The phrase “I was like a child in a sweet shop” is probably the best way to describe my recent visit to the Harwell Science and Innovation Campus. Set in the bucolic Oxfordshire countryside about 60 miles west of London, the site is home to several of the UK’s National Laboratories, which are run by the Science and Technology Facilities Council (STFC). Indeed, one of the best parts of my job is visiting places like Harwell and chatting with the brilliant people who work there.
As well as touring several labs, I also interviewed the particle physicist Dave Newbold, who is the STFC’s executive director, national laboratories science and technologies. You can listen to that wide-ranging interview in an upcoming episode of the Physics World Weekly podcast.
But first, I am going to devote a series of blog posts to the facilities I toured at Harwell. First up is the ISIS Neutron and Muon Source, where I was given a fascinating tour by Philip King, Alison Oliver and Russell Ewings.
King was quick to point out that ISIS is not only the first spallation source used for neutron science – it is the only spallation source that employs two targets. You may be wondering what a spallation source is – but let’s back up a bit and explore why beams of neutrons – and indeed muons – are used across a wide range of sciences.
The neutrons created at ISIS and other neutron-science facilities are slow moving and therefore have de Broglie wavelengths that are on par with the distances between adjacent atoms in liquids and solids. As a result, beams of these neutrons can be used in diffraction studies of the structure of materials. Unlike X-rays with comparable wavelengths, neutrons can travel much further into most materials so they are a more effective probe of bulk properties.
Neutrons can also collide with atoms in a sample and exchange energy, which means that they can probe the vibrational properties of matter. What is more, neutrons also interact magnetically with materials – so they can probe magnetic properties.
And what about muons, what are they good for? Muons are subatomic particles with magnetic spin. When they are implanted in a sample, the muons’ spins are affected by the local magnetic properties of the material. The muons then decay to a positron, which is emitted from the sample in a direction that is indicative of the spin of the muon. Therefore, by detecting the emitted positrons, information is gleaned about the magnetic properties of the sample.

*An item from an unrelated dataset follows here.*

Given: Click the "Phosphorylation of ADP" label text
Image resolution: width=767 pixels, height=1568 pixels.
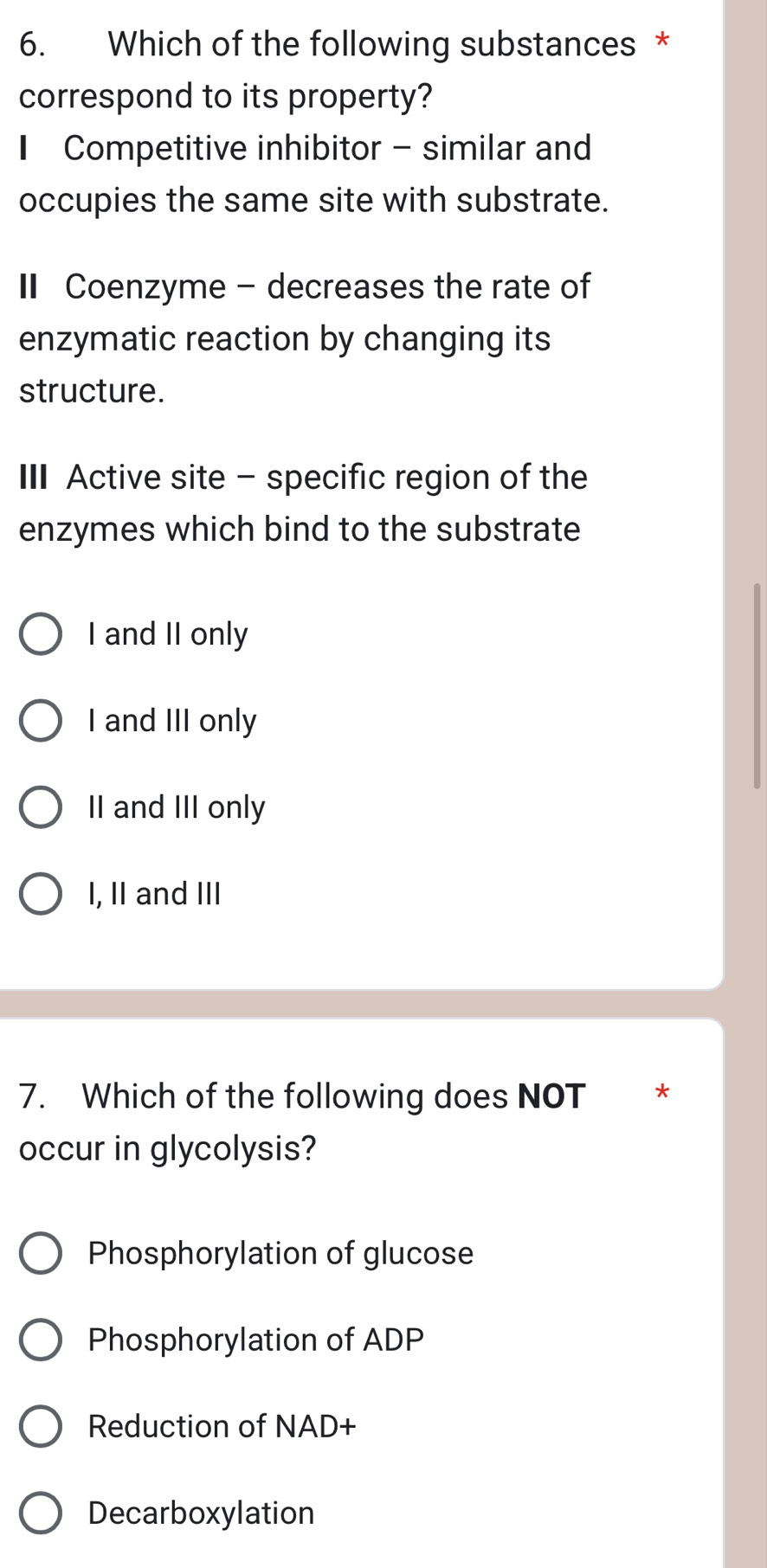Looking at the screenshot, I should [x=255, y=1340].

At ISIS, neutrons and muons are created by firing pulses of 800 MeV protons at solid targets and the protons are created by a synchrotron accelerator at the heart of the facility. According to the SFTC, about 1200 experiments per year are done at ISIS. These involve about 3000 researchers from the UK and around the world, and result in about 600 publications per year.
Neutron science facilities like ISIS have a special place in my heart because a lifetime ago when I was an undergraduate physics student, I spent a glorious summer at Chalk River Laboratories – which in 1988 was run by Atomic Energy of Canada (AECL). Located on the shore of the Ottawa River, and on the edge of the Canadian wilderness, Chalk River was home to the AECL’s Neutron and Solid State Physics Branch. The branch has included some of the world’s most eminent neutron scientists – something that I admit I was oblivious to when I first arrived.

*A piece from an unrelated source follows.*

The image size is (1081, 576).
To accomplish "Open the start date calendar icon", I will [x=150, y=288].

I don’t think that I accomplished much scientifically that summer. However, I was lucky because my supervisor back at the University of Guelph – the neutron-scattering pioneer Peter Egelstaff – allowed me to help out with some of the other research being done at Chalk River’s Nuclear Reactor Universal (NRU) neutron source.
Some of my many fondest memories include rotating a large industrial component in a neutron beam to look for defects, and learning how neutrons are used to study biological membranes. As I discovered at Harwell, both of these things – and much more – are done at ISIS today.
But one of the best parts of being at Chalk River was the group tea/coffee breaks, for which attendance was compulsory. That summer, the hot topic of discussion at these breaks was the relative merits of spallation neutron sources compared to reactor sources like NRU. I can remember having the spallation process carefully explained to us students – and it sticks in my mind to this day that the term is derived from the word “spall”, which means to chip away at something.
During my visit to Harwell, I learned that just a few years before my summer stint at Chalk River, ISIS had opened as the world’s first spallation source for neutron science. I’m guessing that by 1988, the first scientific papers from ISIS were being published, piquing the interest of the global neutron community. So, 35 years and a visit to ISIS later, I now know why spallation was such a hot topic that summer on the banks of the Ottawa River.